Hawley’s intense struggle to reconcile individual and community needs and desires illustrates a fundamental tension that characterized the community in the years immediately preceding its dissolution. In 1877,
after twenty-three years at Oneida, Victor Hawley left the community with Mary Jones after he nursed her through an agonizing pregnancy that ended in stillbirth. They married, had five children, and lived on their own, outside the embrace of Eden.
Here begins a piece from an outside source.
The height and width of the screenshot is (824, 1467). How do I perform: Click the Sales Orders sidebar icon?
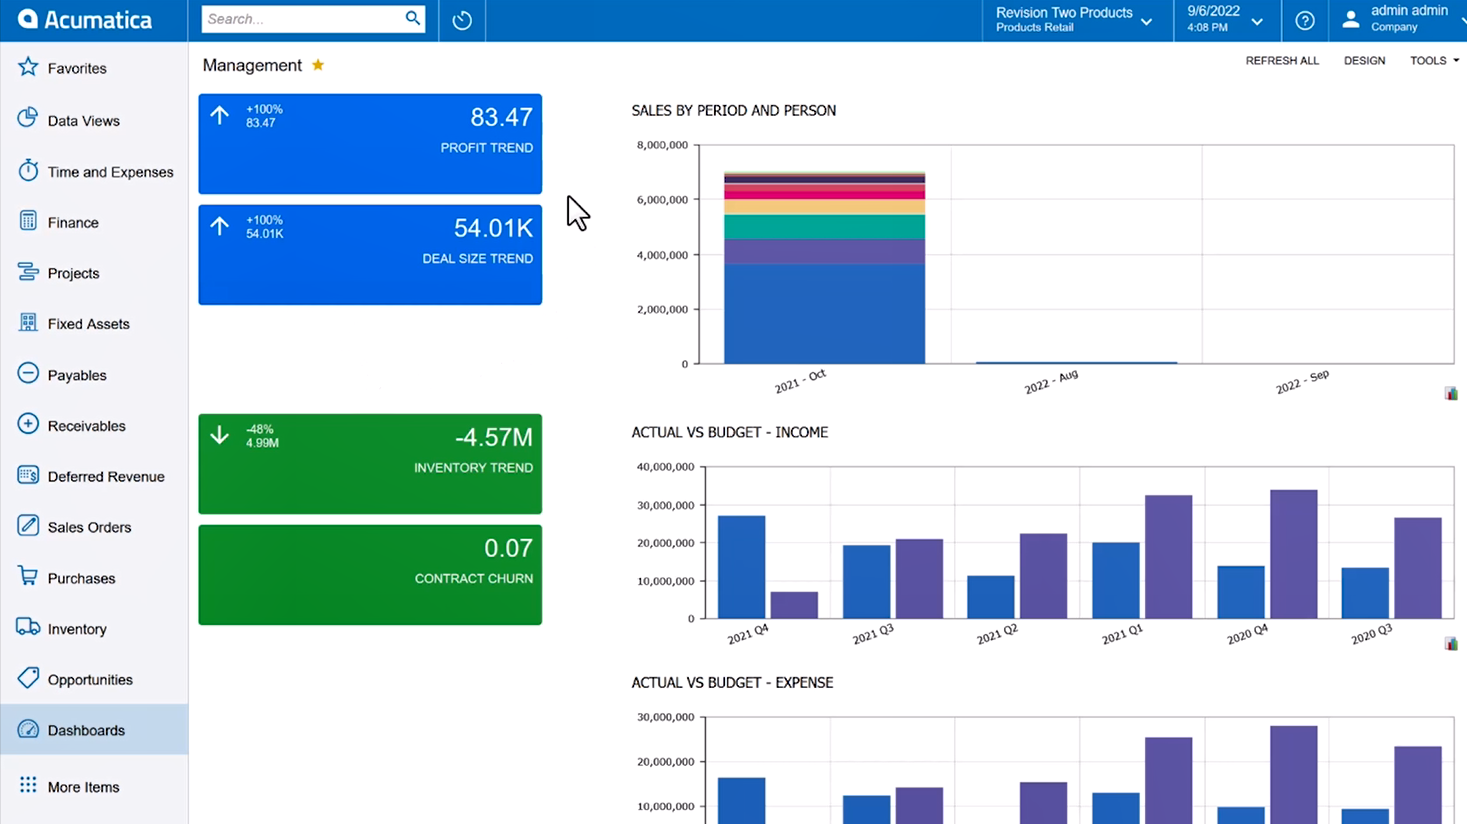pos(27,527)
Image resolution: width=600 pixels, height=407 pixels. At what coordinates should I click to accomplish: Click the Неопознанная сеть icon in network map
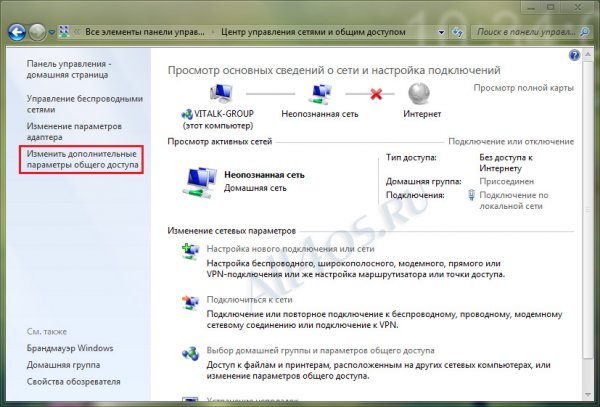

From numerous entries in Hawley’s secret diary, which were written in an arcane shorthand, Robert S. Fogarty successfully extracts some astonishing personal details, which include descriptions of areas of community life never before revealed on such matters as religious commitment and experiments in eugenics. Special Love / Special Sex will be specifically of interest to scholars in utopian and communitarian studies and to social historians.
About the Author
Robert S. Fogarty, professor of history at Antioch College, is the editor of The Antioch Review.